__REQUIREMENTS__
Reproduce the following lines word for word, leaving out the pictures.

__TASK INPUTS__

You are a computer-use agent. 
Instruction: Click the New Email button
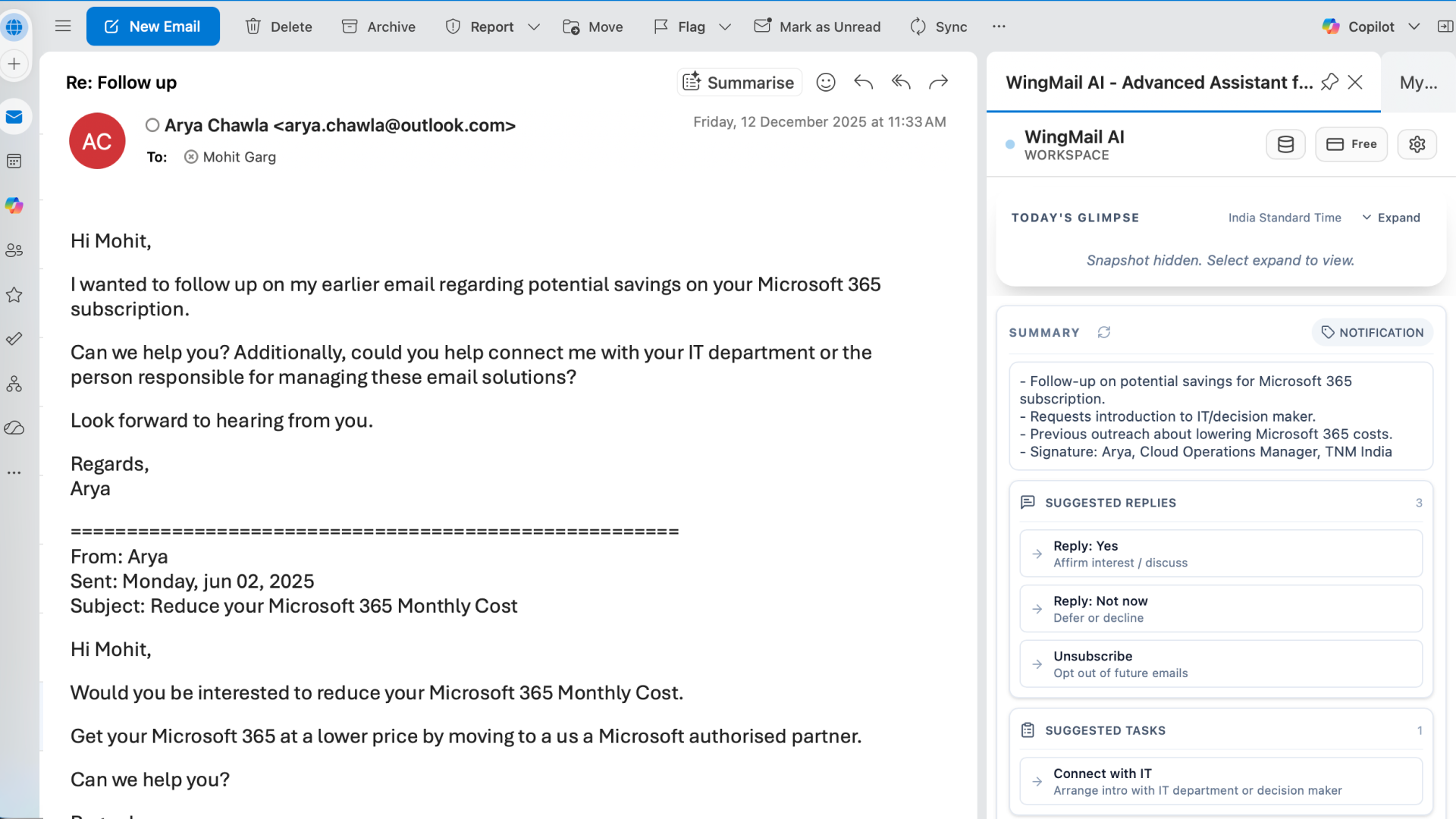pos(153,27)
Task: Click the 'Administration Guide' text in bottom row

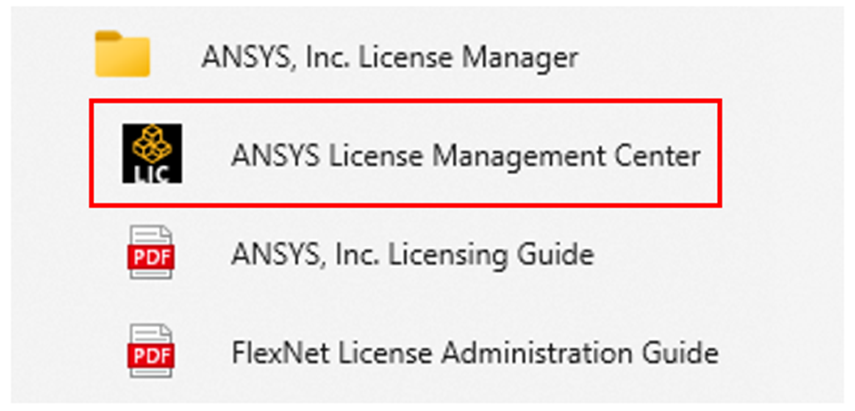Action: (579, 353)
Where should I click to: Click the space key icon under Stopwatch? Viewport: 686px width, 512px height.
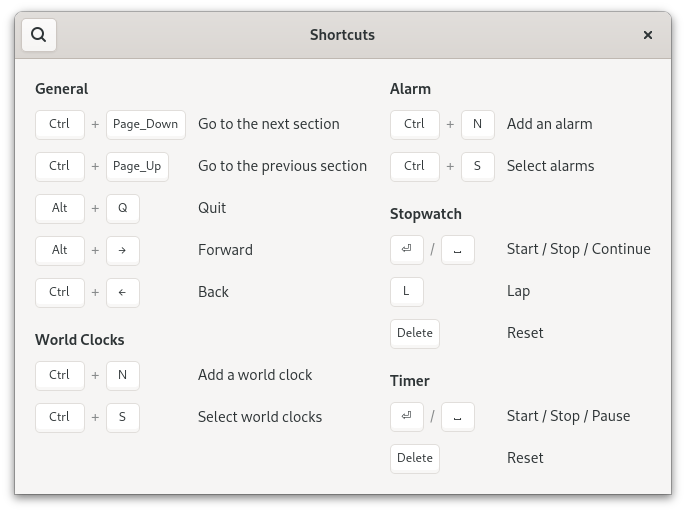(458, 249)
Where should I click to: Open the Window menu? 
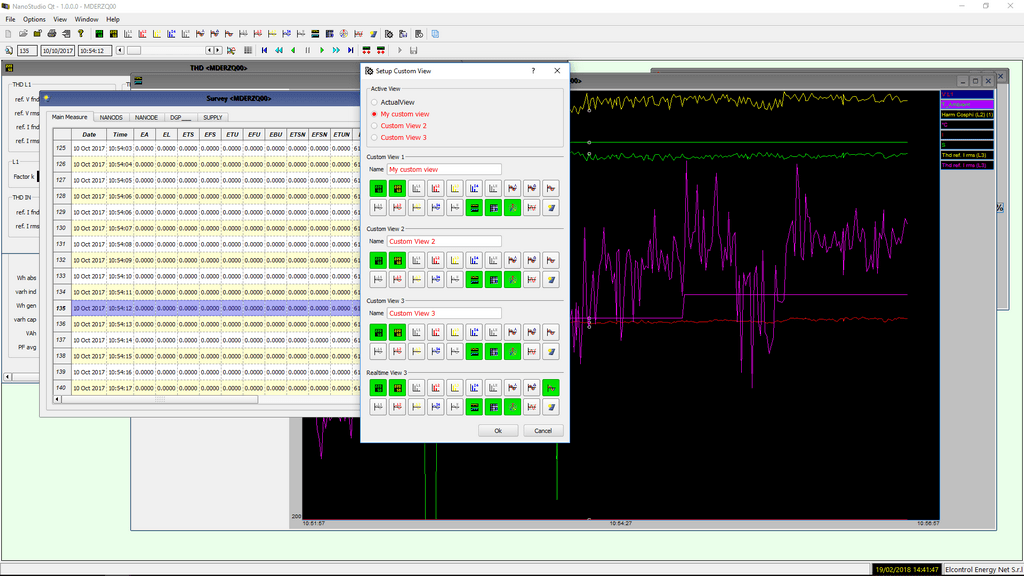(87, 19)
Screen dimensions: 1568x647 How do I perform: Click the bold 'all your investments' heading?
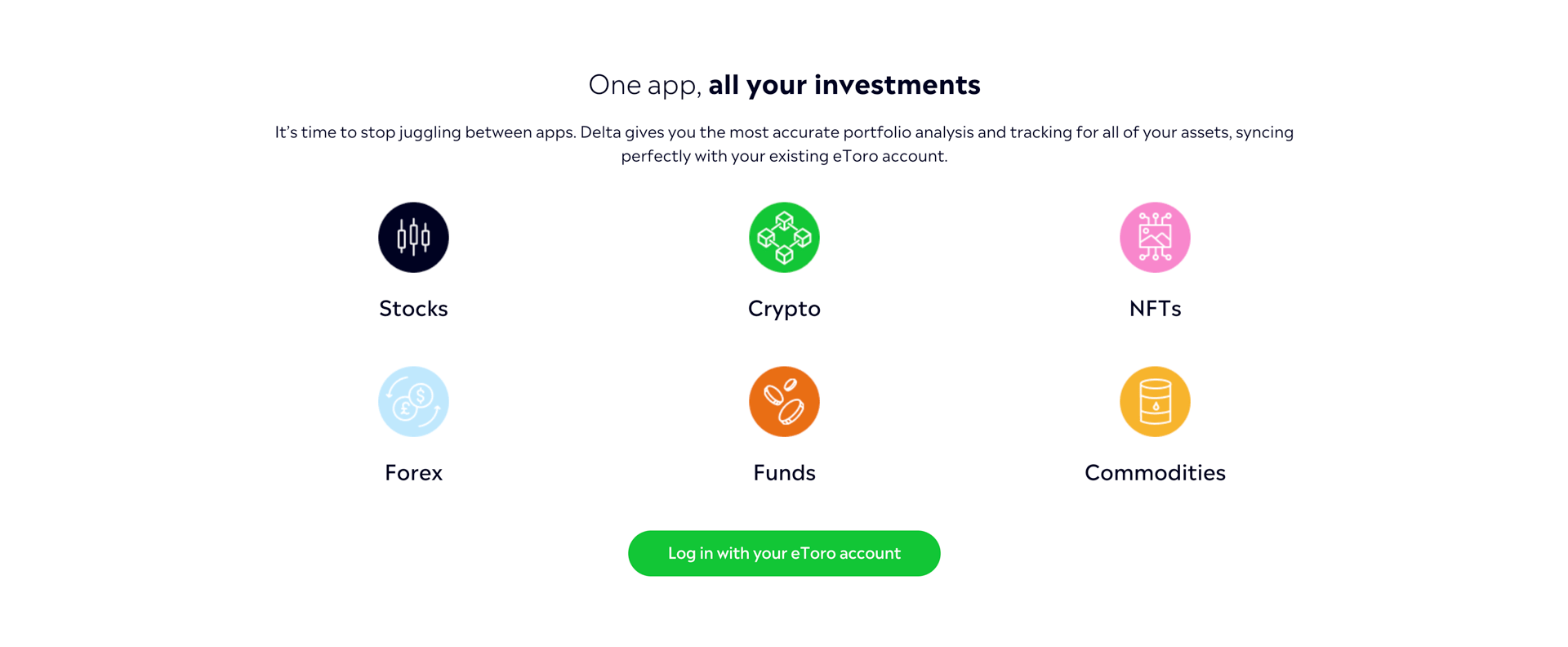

__EXERCISE RESULT__
You are a computer-use agent. 
Instruction: Click the New Email button
pos(153,27)
Task: Click the 'Administration Guide' text in bottom row

Action: (579, 353)
Where should I click to: Click the space key icon under Stopwatch? Viewport: 686px width, 512px height.
(458, 249)
Where should I click to: Open the Window menu? 
(87, 19)
Screen dimensions: 1568x647 How do I perform: Click the bold 'all your investments' heading?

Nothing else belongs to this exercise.